The time to rail against self closing tags is long past. No matter how good your arguments and opinions are, it's here to stay (with and without the '/>'). There are better and more meaningful windmills to tilt against.
If it doesn't do anything - if it doesn't matter, then why care?
I mean this quite literally. Is it worth expending any time or energy on changing habits and tooling when it doesn't matter, and will probably never matter?
> If it doesn't do anything - if it doesn't matter, then why care?
Because it's confusing.
I've been doing this a long time and didn't actually know that /> is meaningless, and it would explain some
random bugs I've worked around in the past.

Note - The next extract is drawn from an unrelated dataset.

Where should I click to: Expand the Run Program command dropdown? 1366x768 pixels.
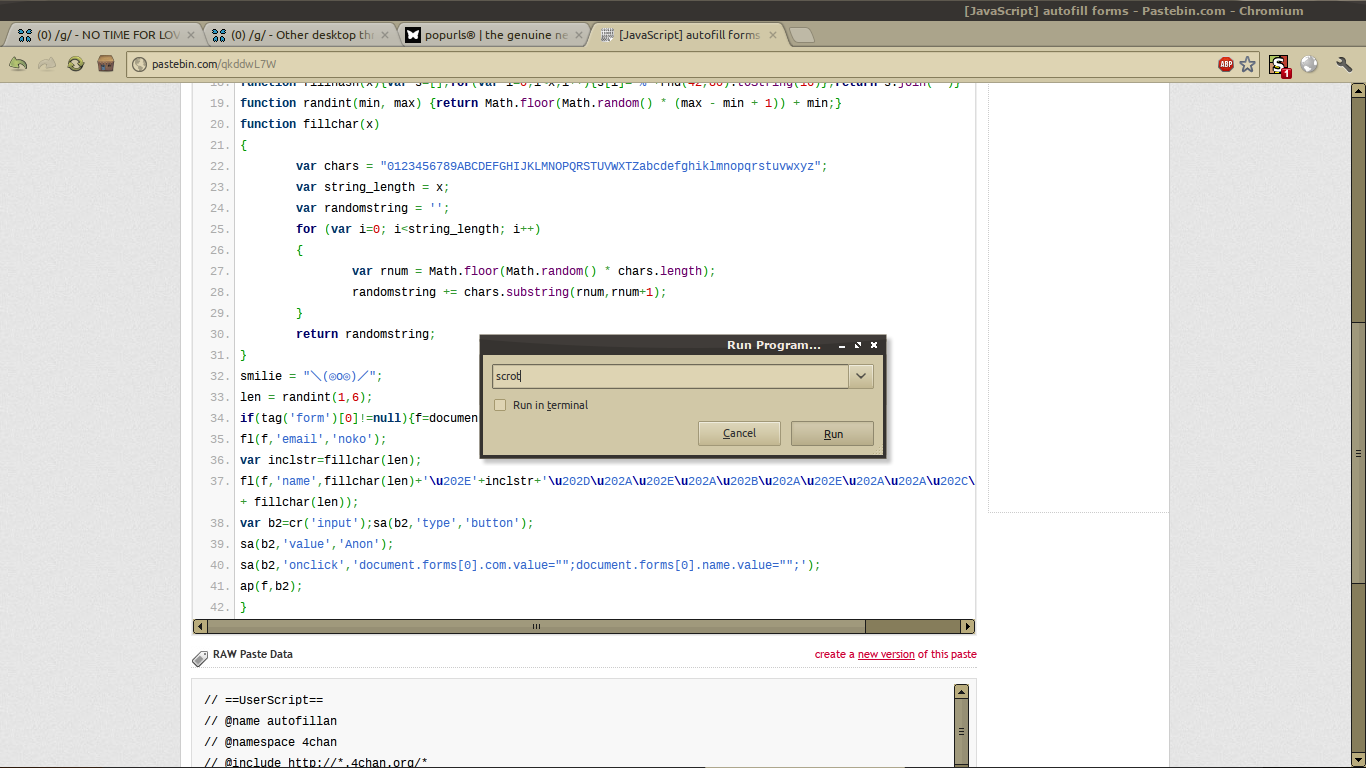861,376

I've seen people "fix" stuff by adding a "/>" as that's "better".
Other than that, I don't really care because as you mentioned it doesn't really matter. But the needless churn is a bit annoying at times, so not a bad thing to get the message out that it's a XHTML thing and doesn't matter in HTML.
In which case any other windmill could only be more meaningful. :)
I do get what you mean, and self-closing tags makes parsing HTML a royal pain... but it's been the status quo for decades now (self closing tags were in HTML 1.0 IIRC). It's not like they'll change it and break >90% of the internet† just to get rid of an oddity in the HTML spec.
† I do literally mean >90% - self closing tags are everywhere. They're in generated HTML, they're in manually created HTML, they're created by templating languages, and so on.
Sorry.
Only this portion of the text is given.